##### Given data #####
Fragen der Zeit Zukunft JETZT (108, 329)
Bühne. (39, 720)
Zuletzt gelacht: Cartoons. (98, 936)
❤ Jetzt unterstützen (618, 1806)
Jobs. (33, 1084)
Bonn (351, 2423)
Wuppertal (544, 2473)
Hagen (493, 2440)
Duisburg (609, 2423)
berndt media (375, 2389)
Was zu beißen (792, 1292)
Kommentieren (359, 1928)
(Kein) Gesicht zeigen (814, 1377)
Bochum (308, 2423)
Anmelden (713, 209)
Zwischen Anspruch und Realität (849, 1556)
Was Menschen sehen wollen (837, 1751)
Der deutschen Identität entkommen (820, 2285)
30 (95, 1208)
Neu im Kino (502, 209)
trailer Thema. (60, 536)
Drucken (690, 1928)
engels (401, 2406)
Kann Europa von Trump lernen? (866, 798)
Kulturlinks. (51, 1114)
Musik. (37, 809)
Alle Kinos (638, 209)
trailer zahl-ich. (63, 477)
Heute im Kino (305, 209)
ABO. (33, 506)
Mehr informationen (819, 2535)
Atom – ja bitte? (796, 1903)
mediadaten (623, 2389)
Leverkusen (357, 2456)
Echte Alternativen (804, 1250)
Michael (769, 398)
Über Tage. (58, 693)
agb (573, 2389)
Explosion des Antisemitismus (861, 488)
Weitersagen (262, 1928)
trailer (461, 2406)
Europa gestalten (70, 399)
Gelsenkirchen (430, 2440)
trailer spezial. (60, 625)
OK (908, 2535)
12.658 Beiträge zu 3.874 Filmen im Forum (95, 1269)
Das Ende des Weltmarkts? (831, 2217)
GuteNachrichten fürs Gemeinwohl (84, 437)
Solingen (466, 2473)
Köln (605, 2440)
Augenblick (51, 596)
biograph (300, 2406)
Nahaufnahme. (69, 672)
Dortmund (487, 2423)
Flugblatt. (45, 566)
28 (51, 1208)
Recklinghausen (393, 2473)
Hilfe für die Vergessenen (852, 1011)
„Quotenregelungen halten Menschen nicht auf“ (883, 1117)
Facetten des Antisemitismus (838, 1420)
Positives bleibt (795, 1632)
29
#####
Please render the entries above as a Markdown table with the columns "Row" and "Entry", numbering each line, beginning at the line that has "trailer spezial. (60, 625)" and continuing through the last entry, with blank lines omitted.

| Row | Entry |
|---|---|
| 1 | trailer spezial. (60, 625) |
| 2 | OK (908, 2535) |
| 3 | 12.658 Beiträge zu 3.874 Filmen im Forum (95, 1269) |
| 4 | Das Ende des Weltmarkts? (831, 2217) |
| 5 | GuteNachrichten fürs Gemeinwohl (84, 437) |
| 6 | Solingen (466, 2473) |
| 7 | Köln (605, 2440) |
| 8 | Augenblick (51, 596) |
| 9 | biograph (300, 2406) |
| 10 | Nahaufnahme. (69, 672) |
| 11 | Dortmund (487, 2423) |
| 12 | Flugblatt. (45, 566) |
| 13 | 28 (51, 1208) |
| 14 | Recklinghausen (393, 2473) |
| 15 | Hilfe für die Vergessenen (852, 1011) |
| 16 | „Quotenregelungen halten Menschen nicht auf“ (883, 1117) |
| 17 | Facetten des Antisemitismus (838, 1420) |
| 18 | Positives bleibt (795, 1632) |
| 19 | 29 |